Extend the jq tutorial on JSON strings and lists with a few more paragraphs, starting right after its last line of output.

SOURCE TEXT:
* BEGIN *

Unicode control characters from U+0000 to U+001F are:
- U+0000 <control-0000> (NUL: NULL) (used in null-terminated strings)
- U+0009 <control-0009> (HT: HORIZONTAL TABULATION) (inserted by the tab key)
- U+000A <control-000A> (LF: LINE FEED) (used as a line break)
- U+000C <control-000C> (FF: FORM FEED) (denotes a page break in a plain text file)
- U+000D <control-000D> (CR: CARRIAGE RETURN) (used in some line-breaking conventions)
The consequence of this claim is that you cannot insert into a string any of the above control characters, neither the quotation mark (U+0022) and the reverse solidus (U+005C) without escaping them first.
Multiline strings
JSON serializers/deserializers do not have a standard way to handle multi-line strings, so it's up to the application to decide how to deal with it.
There are two possible approaches:
If your serializer/deserializer manages the escaping of "\n" (U+000A) control character as a newline, you can try the following syntax:
{
"Multiline-string": "first line\\nSecond line"
}
otherwise you can try the dirty workaround of splitting the multi-line string into an array (a list - more on this later) of single line strings and have your application treat them as a single multi-line string:
{
"Multiline-string": [
"first line",
"Second line"
]
}
let's check the type guessed from jq:
echo '{"Multiline-string": [ "first line", "Second line" ]}' | jq 'map(type)'
this time the outcome is:
[
"array"
]
an array is actually a list and is often called like so indeed.
Lists
This data structure is what many programming languages call array; the following example depicts the JSON syntax of a list called "disk":
"disks": [
"/dev/sda",
"/dev/sdb",
"/dev/sdc"
]
Let's see some examples of how to use jq to deal with common needs on JSON lists.
Number Of Elements Using the Length Filter
A common need is certainly getting the number of elements in the list - we can pipe the output of the filter to the "length" function:
JSON_LIST='"disks": [ "/dev/sda", "/dev/sdb", "/dev/sdc" ]'
echo "{$JSON_LIST}" | jq '.disks | length'
Getting One Element Of The List
Same way as we do with arrays when coding using a programming language, elements of a list are accessed by index: jq filters work the same way. For example, we can use jq to access the 3rd element of the "disks" list as follows:
echo "{$JSON_LIST}" | jq .disks[2]
the output is as follows:
"/dev/sdc"

* END *

SUPPLIED INFORMATION:

* BEGIN *

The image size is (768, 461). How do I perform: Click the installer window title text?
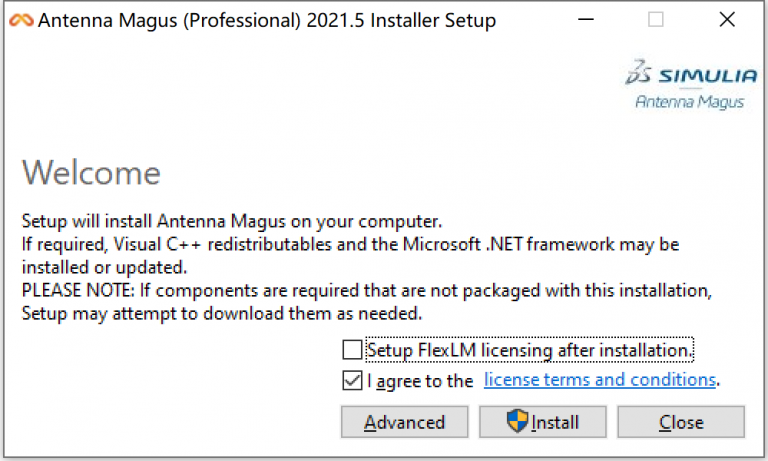coord(266,20)
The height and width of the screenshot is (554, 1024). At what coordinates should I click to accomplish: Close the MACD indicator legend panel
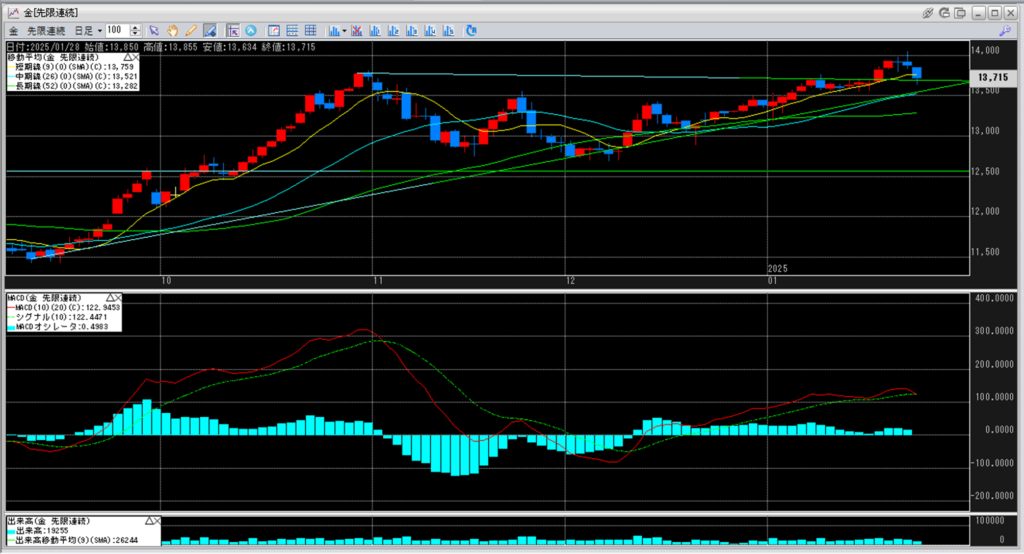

* END *

RESPONSE BELOW:
Getting A Slice Of The List
Another common need can be getting a slice (so a subset) of a list. For example, the jq statement to get items from the 2nd to the last of the list is:
echo "{$JSON_LIST}" | jq .disks[1:]
Sorting a List
When dealing with the elements of a list, often we have to get them sorted - it is just a matter of piping the output of the filter to the "sort" function:
NUMBERS='"numbers": [ 1, 0.3, 2.5, -0.9 ]'
echo "{$NUMBERS}" | jq '.numbers | sort'
the output is as follows:
[
-0.9,
0.3,
1,
2.5
]
these are numbers, but of course we may have the same needs with strings:
NAMES='"names": [ "Marco", "Antonio"]'
echo "{$NAMES}" | jq '.names | sort'
the output is as follows:
[
"Antonio",
"Marco"
]
Getting Min and Max
We can pipe the output of the filter to the "min" function to get the minimum element:
echo "{$NUMBERS}" | jq '.numbers | min'
it returns -0.9.
Conversely , if we need the maximum element we can pipe the output of the filter to the "max" function:
echo "{$NUMBERS}" | jq '.numbers | max'
it returns 2.5.
Converting A List Into a List Of Dictionaries
Although this is not very common, there may be situations that require you to convert a list into a list of dictionaries: for example you can turn a list into a list of dictionaries so that you can then use the "select" function to know if the list does actually contain a given value.
You can achieve this using to_entries[] function:
echo "{$JSON_LIST}" | jq '.disks| to_entries[]'
the output is:
{
"key": 0,
"value": "/dev/sda"
}
{
"key": 1,
"value": "/dev/sdb"
}
{
"key": 2,
"value": "/dev/sdc"
}
Getting The Index Of An Item Of The list With a Certain Value
After turning the list into a list of dictionaries you can leverage on the "select" function to get a list of dictionaries with a given value.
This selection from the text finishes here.